Macroeconomic forecasts

The Federal Reserve based its decision this Wednesday on its new macroeconomic forecast scenario. Take a guess now annual inflation In the United States, it will be 3.3% this year, 2.5% next year and 2.2% in 2025, while the 2% target, which he predicted for the first time, will be reached in 2026. The new forecast represents a slight upward revision compared to June (3.2%, 2.5% and 2.1%). Regarding your prediction regarding CPI underlying (excluding the most volatile energy and food prices) now predicting 3.7%, 2.6% and 2.3%, and also 2% in 2026, down from the previous 3.9%, 2.6% and 2.2% will reach its goal.

Similarly, it also revised its forecasts significantly upwards. economic growth It kept the same forecast at 1.8% for 2025 as it did for this year (from 1% to 2.1%) and next year (from 1.1% to 1.5%) and for 2026. unemploymentThe central bank now foresees a better development than it expected in March. Therefore, it predicts that the unemployment rate will be 3.8%, 4.1%, 4.1% and 4% over the four-year period within the forecast horizon; compared to 4.1%, 4.5% and 4.5% above.
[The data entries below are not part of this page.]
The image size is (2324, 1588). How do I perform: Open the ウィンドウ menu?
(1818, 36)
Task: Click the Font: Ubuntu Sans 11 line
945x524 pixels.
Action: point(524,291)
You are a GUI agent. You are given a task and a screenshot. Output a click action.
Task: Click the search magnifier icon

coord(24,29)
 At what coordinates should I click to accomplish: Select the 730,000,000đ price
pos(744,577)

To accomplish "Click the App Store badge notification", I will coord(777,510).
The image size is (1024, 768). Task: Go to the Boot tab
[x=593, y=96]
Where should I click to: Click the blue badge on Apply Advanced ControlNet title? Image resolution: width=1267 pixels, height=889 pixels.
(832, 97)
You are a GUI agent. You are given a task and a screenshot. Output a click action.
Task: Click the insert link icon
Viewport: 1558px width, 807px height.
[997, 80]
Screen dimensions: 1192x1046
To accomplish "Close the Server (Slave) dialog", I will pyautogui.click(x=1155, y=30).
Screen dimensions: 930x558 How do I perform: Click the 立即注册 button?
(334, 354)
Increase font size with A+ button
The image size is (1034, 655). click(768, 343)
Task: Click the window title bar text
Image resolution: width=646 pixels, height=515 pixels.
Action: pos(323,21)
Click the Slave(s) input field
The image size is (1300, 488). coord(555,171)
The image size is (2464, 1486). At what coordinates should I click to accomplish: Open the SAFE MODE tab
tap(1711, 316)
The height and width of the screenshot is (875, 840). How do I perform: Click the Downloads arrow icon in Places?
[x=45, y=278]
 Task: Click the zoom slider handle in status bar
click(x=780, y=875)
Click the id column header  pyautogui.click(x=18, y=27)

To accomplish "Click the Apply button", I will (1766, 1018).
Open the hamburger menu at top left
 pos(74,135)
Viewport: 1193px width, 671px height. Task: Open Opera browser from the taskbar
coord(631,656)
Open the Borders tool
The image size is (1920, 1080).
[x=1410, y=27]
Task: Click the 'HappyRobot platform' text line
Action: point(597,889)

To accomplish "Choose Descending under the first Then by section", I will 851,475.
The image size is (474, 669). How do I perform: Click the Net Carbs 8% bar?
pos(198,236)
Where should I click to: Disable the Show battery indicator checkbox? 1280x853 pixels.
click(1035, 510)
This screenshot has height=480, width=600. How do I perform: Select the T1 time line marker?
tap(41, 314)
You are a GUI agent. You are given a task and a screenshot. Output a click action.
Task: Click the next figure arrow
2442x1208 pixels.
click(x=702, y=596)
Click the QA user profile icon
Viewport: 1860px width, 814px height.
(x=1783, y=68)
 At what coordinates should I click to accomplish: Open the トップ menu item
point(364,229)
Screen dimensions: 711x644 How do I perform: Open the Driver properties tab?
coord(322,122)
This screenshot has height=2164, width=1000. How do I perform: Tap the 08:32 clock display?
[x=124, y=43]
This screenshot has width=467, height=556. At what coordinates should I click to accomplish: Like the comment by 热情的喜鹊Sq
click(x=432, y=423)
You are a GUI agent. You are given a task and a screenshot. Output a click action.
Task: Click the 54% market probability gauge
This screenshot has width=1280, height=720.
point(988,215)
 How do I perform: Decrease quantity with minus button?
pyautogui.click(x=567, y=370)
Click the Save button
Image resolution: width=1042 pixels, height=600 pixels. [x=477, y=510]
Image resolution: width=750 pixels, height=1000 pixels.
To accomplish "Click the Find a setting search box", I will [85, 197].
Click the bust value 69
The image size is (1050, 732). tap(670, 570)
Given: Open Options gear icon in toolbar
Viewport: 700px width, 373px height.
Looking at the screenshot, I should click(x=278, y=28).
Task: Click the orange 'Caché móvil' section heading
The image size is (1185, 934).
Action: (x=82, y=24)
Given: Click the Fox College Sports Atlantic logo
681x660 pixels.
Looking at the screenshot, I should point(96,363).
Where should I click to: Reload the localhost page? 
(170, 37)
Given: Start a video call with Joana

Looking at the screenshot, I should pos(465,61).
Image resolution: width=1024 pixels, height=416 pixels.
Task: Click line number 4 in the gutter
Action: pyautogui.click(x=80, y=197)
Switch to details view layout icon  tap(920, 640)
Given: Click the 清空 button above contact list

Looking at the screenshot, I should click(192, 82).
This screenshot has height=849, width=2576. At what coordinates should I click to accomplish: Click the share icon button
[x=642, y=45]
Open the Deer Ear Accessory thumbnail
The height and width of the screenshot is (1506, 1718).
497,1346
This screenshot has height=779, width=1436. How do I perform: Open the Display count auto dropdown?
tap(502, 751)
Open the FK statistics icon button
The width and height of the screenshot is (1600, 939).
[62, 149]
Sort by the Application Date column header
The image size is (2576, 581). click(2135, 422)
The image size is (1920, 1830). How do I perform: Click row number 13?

HE general CPI It has moderated significantly from the maximum 9.1 percent the U.S. reached in mid-2022. Of course, in August it increased from 3.2 percent in July to more than expected. 3.7%although index underlying -excluding the most volatile energy and food prices- decreased from 4.7% to 4.7% 4.3%. Therefore the Fed’s policy appears to be bearing fruit and economy He gets angry as much as he is afraid. GDP increased by 0.5% in the first quarter and 0.6% in the second quarter. unemployment rate It rose from 3.5% to 3.8% last month and is moving away from the lowest levels in the last 50 years.